An executable code of a computing device may be a single instruction, or many instructions, and may even be distributed over several different code segments, among different applications, and across several memory devices. Similarly, operational data may be identified and illustrated herein within the computing device, and may be embodied in any suitable form and organized within any suitable type of data structure. The operational data may be collected as a single data set, or may be distributed over different locations including over different storage devices, and may exist, at least partially, as electronic signals on a system or network.
The described features, structures, or characteristics may be combined in any suitable manner in one or more embodiments. In the following description, numerous specific details are provided, to provide a thorough understanding of embodiments of the disclosed subject matter. One skilled in the relevant art will recognize, however, that the disclosed subject matter can be practiced without one or more of the specific details, or with other methods, components, materials, etc. In other instances, well-known structures, materials, or operations are not shown or described in detail to avoid obscuring aspects of the disclosed subject matter.
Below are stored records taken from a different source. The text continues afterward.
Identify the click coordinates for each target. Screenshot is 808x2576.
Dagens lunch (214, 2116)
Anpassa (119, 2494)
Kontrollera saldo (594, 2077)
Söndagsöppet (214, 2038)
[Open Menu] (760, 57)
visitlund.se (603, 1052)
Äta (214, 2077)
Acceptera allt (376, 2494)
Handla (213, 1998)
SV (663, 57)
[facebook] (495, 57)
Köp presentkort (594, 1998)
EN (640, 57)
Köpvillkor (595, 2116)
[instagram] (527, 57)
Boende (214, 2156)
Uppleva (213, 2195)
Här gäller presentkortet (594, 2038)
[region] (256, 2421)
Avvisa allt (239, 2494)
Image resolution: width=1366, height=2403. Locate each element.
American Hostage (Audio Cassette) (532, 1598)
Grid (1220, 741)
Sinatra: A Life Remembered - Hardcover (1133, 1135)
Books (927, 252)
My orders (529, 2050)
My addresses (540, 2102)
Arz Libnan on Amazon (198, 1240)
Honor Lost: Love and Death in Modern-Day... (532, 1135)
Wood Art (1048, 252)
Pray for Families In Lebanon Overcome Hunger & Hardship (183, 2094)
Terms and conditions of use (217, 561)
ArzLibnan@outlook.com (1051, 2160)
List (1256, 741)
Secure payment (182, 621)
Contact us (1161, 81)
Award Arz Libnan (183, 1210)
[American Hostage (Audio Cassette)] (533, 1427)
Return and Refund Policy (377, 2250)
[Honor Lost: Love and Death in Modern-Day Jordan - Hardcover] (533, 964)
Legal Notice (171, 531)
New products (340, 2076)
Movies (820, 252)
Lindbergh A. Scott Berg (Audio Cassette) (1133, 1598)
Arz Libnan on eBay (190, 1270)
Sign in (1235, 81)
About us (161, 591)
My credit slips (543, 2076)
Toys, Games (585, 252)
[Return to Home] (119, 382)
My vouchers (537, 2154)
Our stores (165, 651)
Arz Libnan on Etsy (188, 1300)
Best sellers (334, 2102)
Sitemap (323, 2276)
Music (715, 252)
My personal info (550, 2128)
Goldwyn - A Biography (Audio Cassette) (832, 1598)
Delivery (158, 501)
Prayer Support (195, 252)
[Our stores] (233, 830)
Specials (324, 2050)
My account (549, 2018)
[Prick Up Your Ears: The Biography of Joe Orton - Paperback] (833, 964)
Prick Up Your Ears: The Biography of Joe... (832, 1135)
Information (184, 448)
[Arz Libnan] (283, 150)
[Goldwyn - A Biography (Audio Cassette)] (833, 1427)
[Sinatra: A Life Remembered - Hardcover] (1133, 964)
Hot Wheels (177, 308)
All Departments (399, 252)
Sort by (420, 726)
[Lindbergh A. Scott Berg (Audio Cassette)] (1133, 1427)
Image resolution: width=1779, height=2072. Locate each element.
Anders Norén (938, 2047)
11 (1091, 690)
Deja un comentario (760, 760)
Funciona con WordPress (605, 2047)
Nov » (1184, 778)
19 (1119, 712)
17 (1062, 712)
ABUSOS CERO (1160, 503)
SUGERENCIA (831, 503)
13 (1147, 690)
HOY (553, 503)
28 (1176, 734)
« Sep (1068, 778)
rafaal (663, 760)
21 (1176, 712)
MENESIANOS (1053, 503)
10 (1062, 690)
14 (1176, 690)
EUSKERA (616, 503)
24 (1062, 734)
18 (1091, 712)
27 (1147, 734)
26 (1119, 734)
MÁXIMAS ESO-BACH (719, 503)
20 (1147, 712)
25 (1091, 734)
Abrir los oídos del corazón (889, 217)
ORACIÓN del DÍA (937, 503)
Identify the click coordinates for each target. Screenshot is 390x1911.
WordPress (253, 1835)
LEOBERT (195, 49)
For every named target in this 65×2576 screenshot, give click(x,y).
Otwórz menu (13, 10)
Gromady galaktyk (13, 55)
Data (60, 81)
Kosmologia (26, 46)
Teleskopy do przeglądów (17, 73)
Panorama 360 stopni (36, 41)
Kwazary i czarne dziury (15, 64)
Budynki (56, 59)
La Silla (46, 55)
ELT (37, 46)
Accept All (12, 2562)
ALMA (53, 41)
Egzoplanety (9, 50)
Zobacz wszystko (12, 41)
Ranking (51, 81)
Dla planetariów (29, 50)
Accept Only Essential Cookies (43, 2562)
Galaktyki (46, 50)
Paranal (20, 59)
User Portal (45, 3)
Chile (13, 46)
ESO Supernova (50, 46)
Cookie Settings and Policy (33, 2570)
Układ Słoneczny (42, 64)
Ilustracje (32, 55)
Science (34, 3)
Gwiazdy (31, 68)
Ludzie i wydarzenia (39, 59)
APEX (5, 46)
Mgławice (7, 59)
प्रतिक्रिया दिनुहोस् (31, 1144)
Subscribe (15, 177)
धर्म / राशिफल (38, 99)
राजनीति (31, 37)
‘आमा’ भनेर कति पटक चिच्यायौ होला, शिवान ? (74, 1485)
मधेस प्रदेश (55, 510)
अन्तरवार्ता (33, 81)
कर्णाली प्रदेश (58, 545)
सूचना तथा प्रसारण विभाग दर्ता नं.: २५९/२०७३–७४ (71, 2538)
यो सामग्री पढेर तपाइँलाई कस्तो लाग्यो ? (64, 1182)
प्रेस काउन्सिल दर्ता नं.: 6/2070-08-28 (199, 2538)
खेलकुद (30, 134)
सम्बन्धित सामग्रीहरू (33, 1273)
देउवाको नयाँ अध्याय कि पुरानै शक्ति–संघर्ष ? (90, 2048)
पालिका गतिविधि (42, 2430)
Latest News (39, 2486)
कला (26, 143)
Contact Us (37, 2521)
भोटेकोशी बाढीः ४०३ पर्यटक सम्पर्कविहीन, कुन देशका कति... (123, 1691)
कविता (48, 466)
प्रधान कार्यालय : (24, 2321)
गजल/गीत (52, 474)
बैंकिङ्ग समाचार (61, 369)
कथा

The device or system for performing one or more operations on a memory of a computing device may be a software, hardware, firmware, or combination of these. The device or the system is further intended to include or otherwise cover all software or computer programs capable of performing the various heretofore-disclosed determinations, calculations, or the like for the disclosed purposes. For example, exemplary embodiments are intended to cover all software or computer programs capable of enabling processors to implement the disclosed processes. Exemplary embodiments are also intended to cover any and all currently known, related art or later developed non-transitory recording or storage mediums (such as a CD-ROM, DVD-ROM, hard drive, RAM, ROM, floppy disc, magnetic tape cassette, etc.) that record or store such software or computer programs. Exemplary embodiments are further intended to cover such software, computer programs, systems and/or processes provided through any other currently known, related art, or later developed medium (such as transitory mediums, carrier waves, etc.), usable for implementing the exemplary operations disclosed below.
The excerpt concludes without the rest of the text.